If you can isolate triggers that help bring on night terrors, reducing or eliminating the trigger can stop night terrors. Common strategies are:

  • Reducing daytime stress.
  • Establishing a stress-reducing routine every night before bed.
  • Following a good sleep hygiene program.
  • Making adequate time for sleep.
  • Reducing or eliminating alcohol.

Scheduled awakening therapy has been shown to cure night terrors in 9 out of 10 children. It involves waking the child up 15 to 30 minutes before the night terrors usually occur.

A product designed to help kids with this condition was developed by postgraduates of Stanford University's Biodesign Innovation Fellowship, called the Lully Sleep Guardian. It's placed under the mattress and will vibrate enough to partially awaken a sleep terror sufferer from going into deep sleep, right at the time that the episodes usually happen, yet it doesn't prevent the person from getting quality sleep. The vibration happens for about 3 minutes and the device has a smart algorithm that learns the person's sleep habits and notifies parents when to turn the device on, which they can do via a smartphone app. The device has so far been very successful in preventing sleep terrors in many children.

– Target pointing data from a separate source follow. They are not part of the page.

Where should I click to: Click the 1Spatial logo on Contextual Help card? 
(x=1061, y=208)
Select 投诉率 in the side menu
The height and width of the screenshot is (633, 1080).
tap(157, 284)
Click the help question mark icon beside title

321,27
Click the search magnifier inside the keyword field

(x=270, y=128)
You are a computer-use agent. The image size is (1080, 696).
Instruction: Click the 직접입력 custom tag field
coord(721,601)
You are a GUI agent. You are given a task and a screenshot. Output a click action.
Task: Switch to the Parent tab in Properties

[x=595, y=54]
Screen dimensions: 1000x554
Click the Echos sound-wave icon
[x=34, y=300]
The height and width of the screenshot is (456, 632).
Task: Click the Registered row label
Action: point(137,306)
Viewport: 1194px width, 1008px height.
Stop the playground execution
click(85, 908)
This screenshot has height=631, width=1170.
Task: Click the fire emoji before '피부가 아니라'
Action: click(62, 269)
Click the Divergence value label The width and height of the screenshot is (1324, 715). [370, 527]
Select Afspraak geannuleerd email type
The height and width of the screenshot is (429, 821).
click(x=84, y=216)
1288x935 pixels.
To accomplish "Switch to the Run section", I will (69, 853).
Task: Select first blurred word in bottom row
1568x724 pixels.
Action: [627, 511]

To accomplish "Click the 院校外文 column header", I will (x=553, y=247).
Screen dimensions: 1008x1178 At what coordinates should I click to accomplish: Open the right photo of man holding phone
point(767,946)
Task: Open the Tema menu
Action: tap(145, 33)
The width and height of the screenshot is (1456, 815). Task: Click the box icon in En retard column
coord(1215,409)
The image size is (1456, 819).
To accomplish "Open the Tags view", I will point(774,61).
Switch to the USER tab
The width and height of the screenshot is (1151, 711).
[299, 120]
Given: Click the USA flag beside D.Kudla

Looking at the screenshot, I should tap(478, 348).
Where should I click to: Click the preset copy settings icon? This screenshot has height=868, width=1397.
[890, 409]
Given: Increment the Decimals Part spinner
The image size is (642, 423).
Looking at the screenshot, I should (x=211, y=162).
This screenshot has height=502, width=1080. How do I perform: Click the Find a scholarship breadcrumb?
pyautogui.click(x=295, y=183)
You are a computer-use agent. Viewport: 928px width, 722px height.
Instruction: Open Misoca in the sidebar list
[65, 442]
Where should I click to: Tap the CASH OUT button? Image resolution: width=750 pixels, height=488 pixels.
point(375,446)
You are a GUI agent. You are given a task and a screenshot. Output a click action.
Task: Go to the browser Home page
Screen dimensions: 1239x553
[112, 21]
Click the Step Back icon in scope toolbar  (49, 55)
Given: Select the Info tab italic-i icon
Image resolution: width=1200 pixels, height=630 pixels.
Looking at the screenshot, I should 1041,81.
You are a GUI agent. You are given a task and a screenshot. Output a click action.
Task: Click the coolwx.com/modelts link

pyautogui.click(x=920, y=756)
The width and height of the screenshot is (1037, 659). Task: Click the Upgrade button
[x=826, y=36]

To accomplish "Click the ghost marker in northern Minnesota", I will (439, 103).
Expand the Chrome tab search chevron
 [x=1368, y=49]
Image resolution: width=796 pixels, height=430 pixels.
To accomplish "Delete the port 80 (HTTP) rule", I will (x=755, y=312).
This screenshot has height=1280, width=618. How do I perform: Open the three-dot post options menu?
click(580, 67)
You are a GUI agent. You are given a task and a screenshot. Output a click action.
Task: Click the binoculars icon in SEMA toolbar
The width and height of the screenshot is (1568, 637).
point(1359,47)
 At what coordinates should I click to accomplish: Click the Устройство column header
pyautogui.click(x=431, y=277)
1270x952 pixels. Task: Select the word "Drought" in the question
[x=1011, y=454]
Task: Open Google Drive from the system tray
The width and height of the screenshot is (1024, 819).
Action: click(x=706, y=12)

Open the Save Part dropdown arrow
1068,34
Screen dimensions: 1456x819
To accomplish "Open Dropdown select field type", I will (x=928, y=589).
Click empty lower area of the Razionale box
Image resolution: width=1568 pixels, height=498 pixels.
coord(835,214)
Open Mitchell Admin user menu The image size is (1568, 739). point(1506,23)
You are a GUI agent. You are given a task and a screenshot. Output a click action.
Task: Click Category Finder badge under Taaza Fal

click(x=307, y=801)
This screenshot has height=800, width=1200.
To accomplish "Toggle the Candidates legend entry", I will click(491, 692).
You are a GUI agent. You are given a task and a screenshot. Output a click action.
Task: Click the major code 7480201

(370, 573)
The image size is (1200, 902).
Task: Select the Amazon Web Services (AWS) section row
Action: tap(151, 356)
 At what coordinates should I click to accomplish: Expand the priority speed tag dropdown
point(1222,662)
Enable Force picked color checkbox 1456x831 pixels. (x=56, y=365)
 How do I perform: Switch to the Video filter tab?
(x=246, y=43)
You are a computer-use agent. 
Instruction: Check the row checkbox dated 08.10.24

It's also important that you make your home safe for someone whose night terrors may be accompanied by sleepwalking:

  • Hide car keys before you go to bed, so your sleepwalker doesn't drive.
  • Block stairs entrances so they don't fall down them. Otherwise, have the sleepwalker sleep on the first floor if possible.
  • Lock doors and windows, and if possible, put an alarm on them to prevent them from leaving.
  • Remove obstacles to prevent tripping, such as items on the floor, cords, etc.
  • Make sure all weapons, as well as sharp or fragile items are out of reach.
  • Children who sleepwalk shouldn't be in a bunk bed.

When to See a Doctor

According to Stanford Children's Health, night terrors usually aren't a cause for grave concern. But if any of the following occur, you should call a doctor:

  • Episodes last more than 30 minutes.
  • The person with night terrors drools, stiffens, or jerks during an episode.
  • Night terrors are happening on a regular basis.
  • The sufferer does something dangerous during episodes.
  • Other symptoms occur with night terrors.
  • Your child or person with night terrors has daytime fears.
  • You feel family stress may be contributing to the episodes.

A doctor will review medical history and may include a physical exam to look for any possible causes or contributors. Sometimes a doctor may recommend a sleep study which can include polysomnography, where sensors will record brain waves and vital signs. The sleep session may also be recorded.